Again you trying to take shots at Ward is irrelevant.
What Ward does or doesn't has no relevance with regard to the nonsense that GGG's team spews towards him.


----------



## Felix (Mar 13, 2013)

Sweethome_Bama said:


> Again you trying to take shots at Ward is irrelevant.
> What Ward does or doesn't has no relevance with regard to the nonsense that GGG's team spews towards him.


I'm not disagreeing. (I'm a little tired right now so having trouble forming cogent thoughts, a little, so bear with me.) I simply feel that...I'll come back to this thought.


----------



## bballchump11 (May 17, 2013)

Sweethome_Bama said:


> Exactly, and aas of now I can't see him doing that.
> He couldn't even do that against soft hitting 154 Trout.
> No way do I think he could do it against a hard hitting 160 GGG who is pretty much perfect the first 3 rounds.

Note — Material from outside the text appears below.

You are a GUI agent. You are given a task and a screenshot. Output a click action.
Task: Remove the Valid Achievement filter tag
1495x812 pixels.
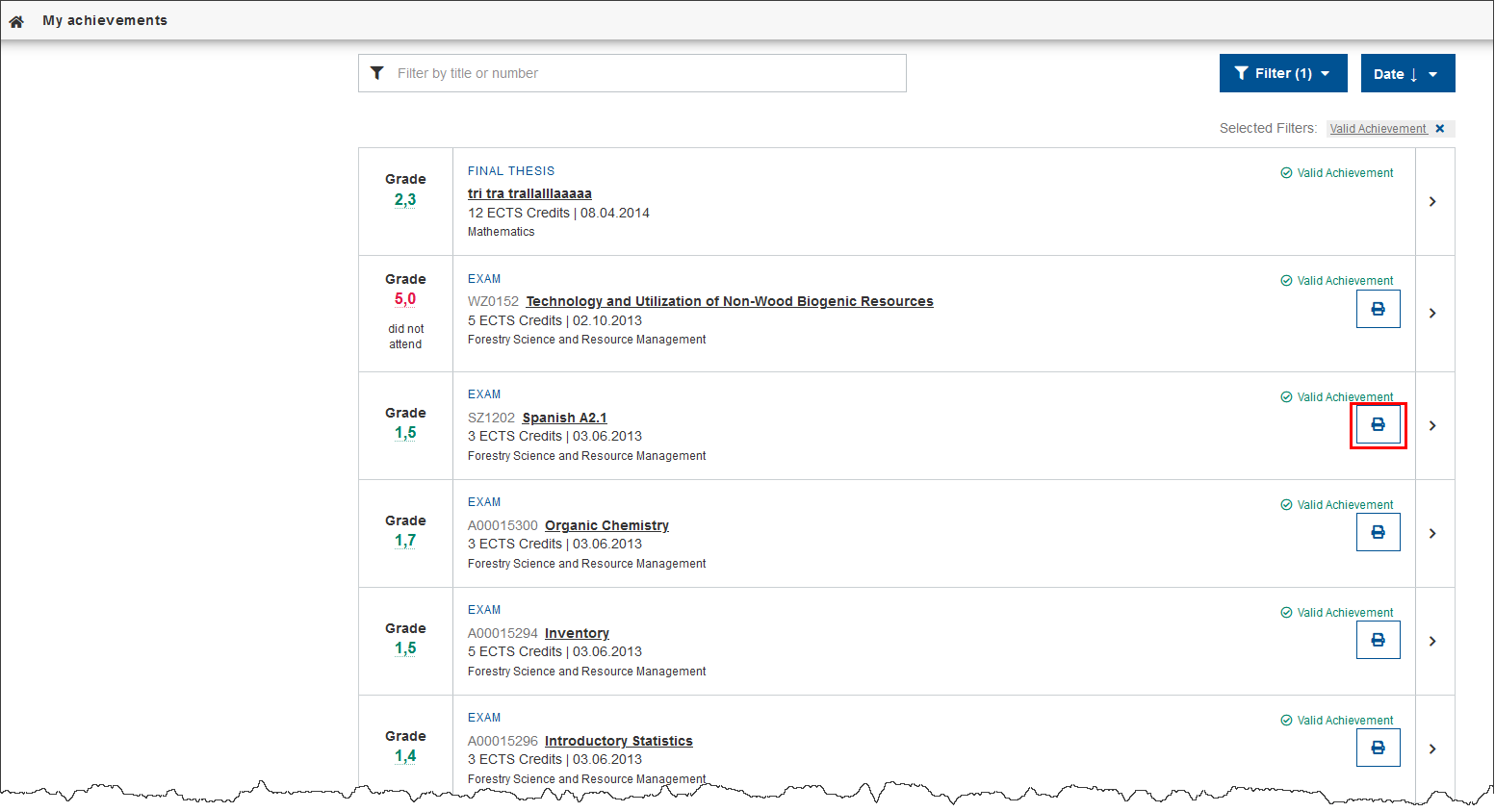click(1440, 129)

yeah and he has so many yes men around him, idk when he'll fix it. I hope another loss isn't what it takes. If you see some of the success Stevens had vs GGG, it's easy to see how Canelo could improve on it


----------



## Windmiller (Jun 6, 2013)

GGG says he'll go down to 154 for Floyd but won't do it for Canelo or Cotto


----------



## Sweethome_Bama (Jul 29, 2012)

bballchump11 said:


> yeah and he has so many yes men around him, idk when he'll fix it. I hope another loss isn't what it takes. If you see some of the success Stevens had vs GGG, it's easy to see how Canelo could improve on it


Yep, Stevens and Monroe have showed to me what I suspected just off the Stevens fight.
Like I said before the fight, keeping range and jabbing isn't going to work. 
He is too crafty with his head movement early on and too powerful when you give him space and he lands with a counter.
You have to push him back and you have to beat him on the inside where you can smother him, the body is where you beat GGG.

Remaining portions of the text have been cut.